A friend recently posted on Instagram a quote from the Reverend Rich Webster: “Faith is like a pair of glasses—everything looks different with it.” You’ve probably heard some variation of this before, such as “everything should be viewed through the lens of the gospel.”
To phrase the concept more specifically, the Gospel Transformation Bible says, “The gospel is the ultimate source of light that puts all of life into proper perspective” (notes, 2 Cor. 4:1-6).
In his second letter to the Corinthians Paul is reminding folks that, thanks to what God has done for us in Christ, we are no longer spiritually blind. Paul describes a life lived in Christ:
“We are afflicted in every way, but not crushed; perplexed, but not driven to despair; persecuted, but not forsaken; struck down, but not destroyed; always carrying in the body the death of Jesus, so that the life of Jesus may also be manifested in our bodies” (2 Cor. 4:8-10).

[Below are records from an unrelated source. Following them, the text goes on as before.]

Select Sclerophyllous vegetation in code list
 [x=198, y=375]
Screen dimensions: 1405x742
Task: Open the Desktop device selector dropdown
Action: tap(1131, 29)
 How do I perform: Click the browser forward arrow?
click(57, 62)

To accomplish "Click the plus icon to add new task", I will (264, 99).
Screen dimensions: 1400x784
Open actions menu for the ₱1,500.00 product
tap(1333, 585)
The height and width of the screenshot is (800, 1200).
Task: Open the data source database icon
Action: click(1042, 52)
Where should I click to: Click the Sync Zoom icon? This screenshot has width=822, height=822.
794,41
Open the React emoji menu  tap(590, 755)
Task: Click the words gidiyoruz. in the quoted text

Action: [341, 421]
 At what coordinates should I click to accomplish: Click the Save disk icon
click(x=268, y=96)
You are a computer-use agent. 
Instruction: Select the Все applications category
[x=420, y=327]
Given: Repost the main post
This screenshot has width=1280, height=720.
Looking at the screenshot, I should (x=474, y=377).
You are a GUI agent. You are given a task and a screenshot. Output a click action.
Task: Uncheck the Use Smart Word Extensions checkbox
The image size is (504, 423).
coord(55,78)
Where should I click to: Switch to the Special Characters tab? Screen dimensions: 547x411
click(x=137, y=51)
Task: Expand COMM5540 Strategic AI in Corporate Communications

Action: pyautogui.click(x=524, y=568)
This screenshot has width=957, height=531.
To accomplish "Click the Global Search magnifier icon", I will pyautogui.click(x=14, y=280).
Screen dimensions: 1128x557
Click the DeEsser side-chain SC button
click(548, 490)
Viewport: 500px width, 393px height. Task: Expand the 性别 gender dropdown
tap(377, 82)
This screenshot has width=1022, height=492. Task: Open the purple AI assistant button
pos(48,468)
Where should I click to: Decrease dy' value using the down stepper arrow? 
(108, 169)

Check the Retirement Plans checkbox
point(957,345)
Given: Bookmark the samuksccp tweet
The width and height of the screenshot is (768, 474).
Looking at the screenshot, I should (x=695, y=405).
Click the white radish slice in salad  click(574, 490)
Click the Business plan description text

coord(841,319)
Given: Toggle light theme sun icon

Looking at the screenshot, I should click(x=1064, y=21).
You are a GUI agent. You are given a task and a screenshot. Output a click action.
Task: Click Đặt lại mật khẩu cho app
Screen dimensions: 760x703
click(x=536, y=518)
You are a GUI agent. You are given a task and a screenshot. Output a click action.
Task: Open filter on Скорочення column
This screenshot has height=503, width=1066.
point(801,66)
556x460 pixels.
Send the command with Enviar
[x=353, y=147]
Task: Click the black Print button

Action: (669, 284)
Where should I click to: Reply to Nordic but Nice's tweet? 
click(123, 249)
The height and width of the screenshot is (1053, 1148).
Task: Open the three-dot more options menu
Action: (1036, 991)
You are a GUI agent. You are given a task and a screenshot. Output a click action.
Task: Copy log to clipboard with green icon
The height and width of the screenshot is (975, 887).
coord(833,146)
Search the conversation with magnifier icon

We live in a society in which affliction, perplexity, and persecution are to be avoided at all costs. We see a life encountering any of these as diminished. What Paul is telling the Corinthians (and us) is that there is more to life than our current circumstances. In fact it is the very situations that cause us the most grief that are “preparing for us an eternal weight of glory beyond all comparison” (2 Cor. 4:17). As counterintuitive as it sounds, we should rejoice in our sufferings (Rom. 5:3).
Understanding on a deep level that which Christ accomplished for us on the cross, namely, eternal union with God, enables us to sustain the difficulties that life throws our way. Again, Gospel Transformation Bible: “To believe that God’s permanent, death-defeating promise is more defining than our momentary experiences is to walk by faith, not by sight” (notes, 2 Cor. 5:1-10).
This brings up an interesting question: how do you define your life? I know how I define my life theologically, but do I behave in a way that’s in accordance with my beliefs? Oftentimes the answer is no. It’s as though I keep misplacing my “gospel glasses.” In reality what I need is Lasik surgery. The good news is that God is faithful to me even when I’m not faithful to him. His promises endure, as cited in Psalm 91:
I will protect those who know my name.
When they call to me, I will answer them;
I will be with them in time of trouble,
I will rescue them and honor them.
With long life I will satisfy them,
and show them my salvation.
Psalm 91:14-16, NRSV
Notice it doesn’t say “as long as they never lose sight of who I am to them.” God is in the driver’s seat in this relationship, which is really good news for those of us who are nearsighted.